DES MOINES, IOWA — A Des Moines woman who was convicted for killing the man she say had sexually assaulted her as a teen won’t serve any more jail time after walking away from custody last year.

Pieper Lewis was convicted last fall of Willful Injury for the stabbing death of Zachary Brooks. Lewis was 17 at the time, Brooks was 37. Lewis says Brooks had raped her numerous times before she killed him in his sleep. Lewis was originally charged with First Degree Murder but prosecutors agreed to a lesser charge.

After her conviction, Lewis was given a deferred 20-year sentence and put on five years probation. That probation required her to perform community and live at the Fresh Start Women’s Center in Des Moines.

In November 2022, Lewis cut off her tracking bracelet and was placed on escape status after walking away from the center. She was later found nearby. She pleaded guilty to escaping and has remained in custody since then.

On Wednesday, Lewis was re-sentenced to 20-years in prison – but that sentence was immediately deferred and Lewis was placed back on probation for five years. She will remain in the custody of the Iowa Department of Correctional Services until she can be placed in a treatment facility.

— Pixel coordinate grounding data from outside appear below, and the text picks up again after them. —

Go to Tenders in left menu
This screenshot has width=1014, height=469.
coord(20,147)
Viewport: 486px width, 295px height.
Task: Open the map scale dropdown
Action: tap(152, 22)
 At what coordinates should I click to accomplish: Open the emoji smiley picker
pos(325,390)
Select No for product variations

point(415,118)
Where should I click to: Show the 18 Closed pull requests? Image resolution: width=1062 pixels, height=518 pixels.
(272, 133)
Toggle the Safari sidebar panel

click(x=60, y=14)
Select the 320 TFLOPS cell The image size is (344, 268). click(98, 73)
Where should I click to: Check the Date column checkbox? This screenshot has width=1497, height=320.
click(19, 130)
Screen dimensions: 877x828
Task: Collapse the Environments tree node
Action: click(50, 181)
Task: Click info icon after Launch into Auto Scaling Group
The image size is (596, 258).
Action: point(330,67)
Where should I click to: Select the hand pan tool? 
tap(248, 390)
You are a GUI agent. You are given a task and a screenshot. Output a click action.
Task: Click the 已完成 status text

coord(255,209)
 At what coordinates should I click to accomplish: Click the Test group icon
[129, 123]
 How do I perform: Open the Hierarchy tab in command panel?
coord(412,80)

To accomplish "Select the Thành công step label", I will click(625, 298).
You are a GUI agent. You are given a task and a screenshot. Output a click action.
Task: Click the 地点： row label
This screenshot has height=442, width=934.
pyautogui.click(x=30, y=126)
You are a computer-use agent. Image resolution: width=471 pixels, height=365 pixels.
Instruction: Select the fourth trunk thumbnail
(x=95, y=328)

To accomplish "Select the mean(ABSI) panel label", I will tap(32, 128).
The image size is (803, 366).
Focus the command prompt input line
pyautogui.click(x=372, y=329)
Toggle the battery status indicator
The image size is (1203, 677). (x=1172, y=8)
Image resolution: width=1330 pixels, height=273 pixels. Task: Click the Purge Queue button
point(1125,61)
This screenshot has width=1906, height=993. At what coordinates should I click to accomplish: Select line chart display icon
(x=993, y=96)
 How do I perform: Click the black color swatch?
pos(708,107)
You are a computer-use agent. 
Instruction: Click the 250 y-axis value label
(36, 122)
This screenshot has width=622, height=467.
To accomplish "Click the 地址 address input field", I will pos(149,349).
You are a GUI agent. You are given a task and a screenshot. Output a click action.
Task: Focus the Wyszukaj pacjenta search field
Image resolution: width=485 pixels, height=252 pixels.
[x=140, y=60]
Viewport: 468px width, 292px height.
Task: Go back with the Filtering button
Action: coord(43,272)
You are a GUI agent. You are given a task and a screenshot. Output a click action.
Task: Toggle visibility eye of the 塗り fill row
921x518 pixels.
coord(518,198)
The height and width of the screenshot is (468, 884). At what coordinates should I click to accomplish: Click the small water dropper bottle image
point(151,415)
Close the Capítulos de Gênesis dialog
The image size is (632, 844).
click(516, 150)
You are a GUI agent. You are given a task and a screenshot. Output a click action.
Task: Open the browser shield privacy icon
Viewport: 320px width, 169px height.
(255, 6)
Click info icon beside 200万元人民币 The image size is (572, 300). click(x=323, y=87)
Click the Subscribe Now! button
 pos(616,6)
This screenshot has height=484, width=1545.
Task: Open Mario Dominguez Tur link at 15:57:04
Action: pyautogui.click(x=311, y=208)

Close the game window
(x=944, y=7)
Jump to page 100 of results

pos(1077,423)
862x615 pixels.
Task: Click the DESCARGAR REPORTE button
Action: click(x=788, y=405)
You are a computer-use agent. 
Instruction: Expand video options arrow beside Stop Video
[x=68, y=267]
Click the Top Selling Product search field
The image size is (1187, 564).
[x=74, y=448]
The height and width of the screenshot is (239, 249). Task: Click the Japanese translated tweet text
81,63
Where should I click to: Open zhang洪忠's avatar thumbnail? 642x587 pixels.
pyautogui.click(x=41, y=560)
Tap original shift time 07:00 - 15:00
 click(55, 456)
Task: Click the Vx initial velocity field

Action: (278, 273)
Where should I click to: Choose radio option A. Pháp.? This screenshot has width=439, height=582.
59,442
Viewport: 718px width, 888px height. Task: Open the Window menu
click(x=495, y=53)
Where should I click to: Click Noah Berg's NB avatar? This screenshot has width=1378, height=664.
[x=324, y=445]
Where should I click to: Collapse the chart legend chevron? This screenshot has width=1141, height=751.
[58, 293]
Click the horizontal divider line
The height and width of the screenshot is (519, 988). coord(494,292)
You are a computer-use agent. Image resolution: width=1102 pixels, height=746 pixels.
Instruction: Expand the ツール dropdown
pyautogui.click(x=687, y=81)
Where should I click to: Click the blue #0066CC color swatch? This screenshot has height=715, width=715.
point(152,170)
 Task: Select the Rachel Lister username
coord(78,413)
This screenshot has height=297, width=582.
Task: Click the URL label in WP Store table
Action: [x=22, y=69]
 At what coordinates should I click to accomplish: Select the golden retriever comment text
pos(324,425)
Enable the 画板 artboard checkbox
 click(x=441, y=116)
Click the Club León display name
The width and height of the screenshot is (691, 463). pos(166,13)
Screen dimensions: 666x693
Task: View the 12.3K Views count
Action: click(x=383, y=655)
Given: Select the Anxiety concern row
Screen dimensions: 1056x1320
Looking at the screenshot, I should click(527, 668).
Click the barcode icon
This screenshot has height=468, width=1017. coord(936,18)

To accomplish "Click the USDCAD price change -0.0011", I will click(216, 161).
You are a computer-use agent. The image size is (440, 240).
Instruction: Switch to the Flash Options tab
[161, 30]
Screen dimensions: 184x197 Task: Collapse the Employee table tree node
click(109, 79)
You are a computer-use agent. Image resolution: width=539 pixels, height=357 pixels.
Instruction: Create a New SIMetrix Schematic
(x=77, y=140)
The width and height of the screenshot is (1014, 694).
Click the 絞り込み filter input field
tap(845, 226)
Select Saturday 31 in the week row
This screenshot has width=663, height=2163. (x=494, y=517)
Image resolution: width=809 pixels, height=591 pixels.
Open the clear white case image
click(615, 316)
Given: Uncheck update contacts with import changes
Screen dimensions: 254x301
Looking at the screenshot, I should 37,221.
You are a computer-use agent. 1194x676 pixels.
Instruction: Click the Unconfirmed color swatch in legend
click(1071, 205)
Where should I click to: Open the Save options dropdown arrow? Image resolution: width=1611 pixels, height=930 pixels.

Polk County Attorney Kimberly Graham released a lengthy statement in support of those decisions on Wednesday:

“I support the ruling of Judge Porter to suspend the prison sentence for Pieper Lewis and place her on probation, as well as order her to the Iowa Department of Correctional Services for an appropriate facility for treatment.

The State has learned a great deal from experts about the behavior of people who have been exploited, sexually abused, or trafficked. The State notes that while she left the Fresh Start Center, Ms. Lewis did not harm anyone during the time she was away from the center, and that she was found back in the same general neighborhood, sitting on a swing in a park.

The State has also learned about the likely outcomes people who have been trafficked or exploited who are sent to prison. They are vulnerable — and more likely to become victims again while incarcerated. They do not usually receive the kind of support and services they need to begin heal and move forward in their lives. 

Conversely, when people who have been exploited and trafficked receive the right support, they can move forward to successful lives. 

The State has carefully considered the safety of our community and the community at large and the lasting harm to Mr. Brooks and his family. In reports by two psychologists, one before the initial sentencing and one very recently, both concluded that Ms. Lewis does not display any heightened risk for physical violence. In Dr. Kinscherff’s report (July 2021), he stated, “Physical violence would be rare for an individual (incarcerated) with these scores.“

Dr. Kinscherff also stated, “Pieper is currently at very low to low risk of violent criminal perpetration in the community at baseline.”

Dr. Eiler’s report from April 2023 indicates Ms. Lewis tested within “normal limits for thoughts likely to predispose her to violent acts.” Additionally, her results on the Structured Assessment of Violence in Youth identified “age-appropriate ability to manage expressions of anger.”

In short, Ms. Lewis is not at high risk for violence. She would be especially vulnerable to being revictimized should she remain incarcerated.

Ms. Lewis has now served about three years in detention or jail.

In her April 2023 letter to court, Ms. Lewis outlined what she needs to succeed. The State believes she will succeed.”